What she did was to present the data for a textbook binomial state, Vargas State, and compare it to the data I presented on Miranda State. There are more anomalies to the data that I discussed, including the fact that if one does a fit through the “clouds” of results to obtain the average for each cloud, they do not intersect zero as they should. Additionally, she and her colleagues find that in some cases the same center has machines in both clouds, which obviously makes no sense.
-Jimenez, Jimenez and Marcano have now placed a simplified version of their work on coincidences here, I wish everyone would make their work available like that; it would make discussions more lively and interesting.
What they have done is essentially to use what is called a bootstrap method, which is a basically a simulation of the vote using the actual data from the recall referendum and modeling the details of the structure of the centers, tables (mesas) and machines.
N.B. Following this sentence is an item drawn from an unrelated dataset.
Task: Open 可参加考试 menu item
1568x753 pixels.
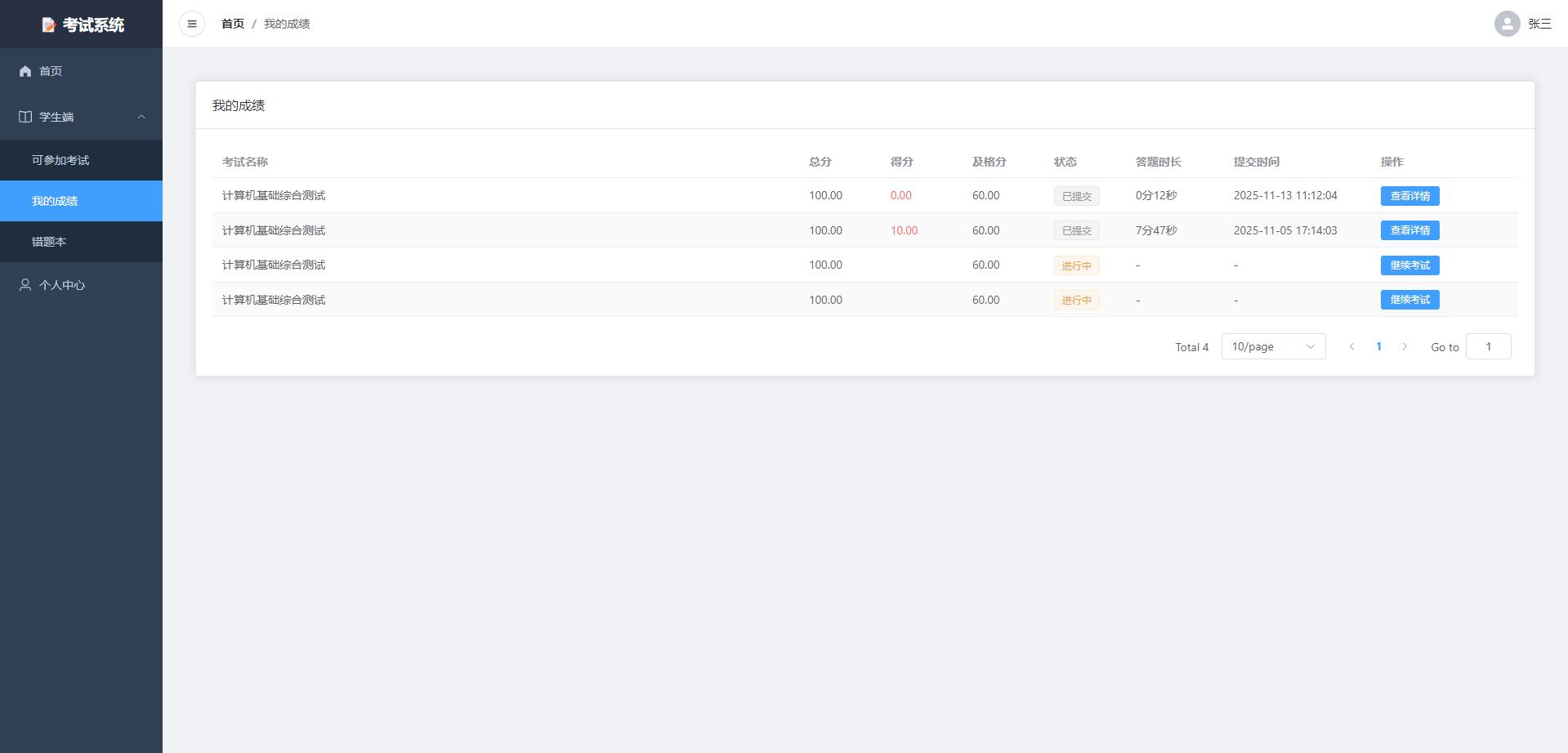Action: [x=60, y=160]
They allow all variables to fluctuate so that they do not have to assume the data is random which would not be if it had been intervened with.
Jimenez et al. do also a more detailed calculation of the problem by looking not only at the number of coincidences in the SI or No votes, but by looking at Si, No and all votes and comparing the probability of coincidences for each type of center. That is, they not only calculate how many centers had coincidences in two machines, but calculated how many centers with two machines, had coincidences in any of the three numbers (Si, No or sum of votes), how many centers with three machines did, how many with four etc. In this fashion one has a wider number of probabilities to compare the real data to what the simulations say.
They then did 1238 simulations and calculated the same probabilities for centers from 2 to 11 machines. In this manner they found that in general, the proportion of coincidences is higher in the actual vote that in the simulations, which led them to do a test of ranges, calculating the probability that the observed number of coincidences in the recall vote may occur for each center with n=2,3,4…..11 machines. In this manner, it is not simply a matter of asking what the probability of two machines coinciding is, but what is the probability that centers with two machines had the level of coincidences observed.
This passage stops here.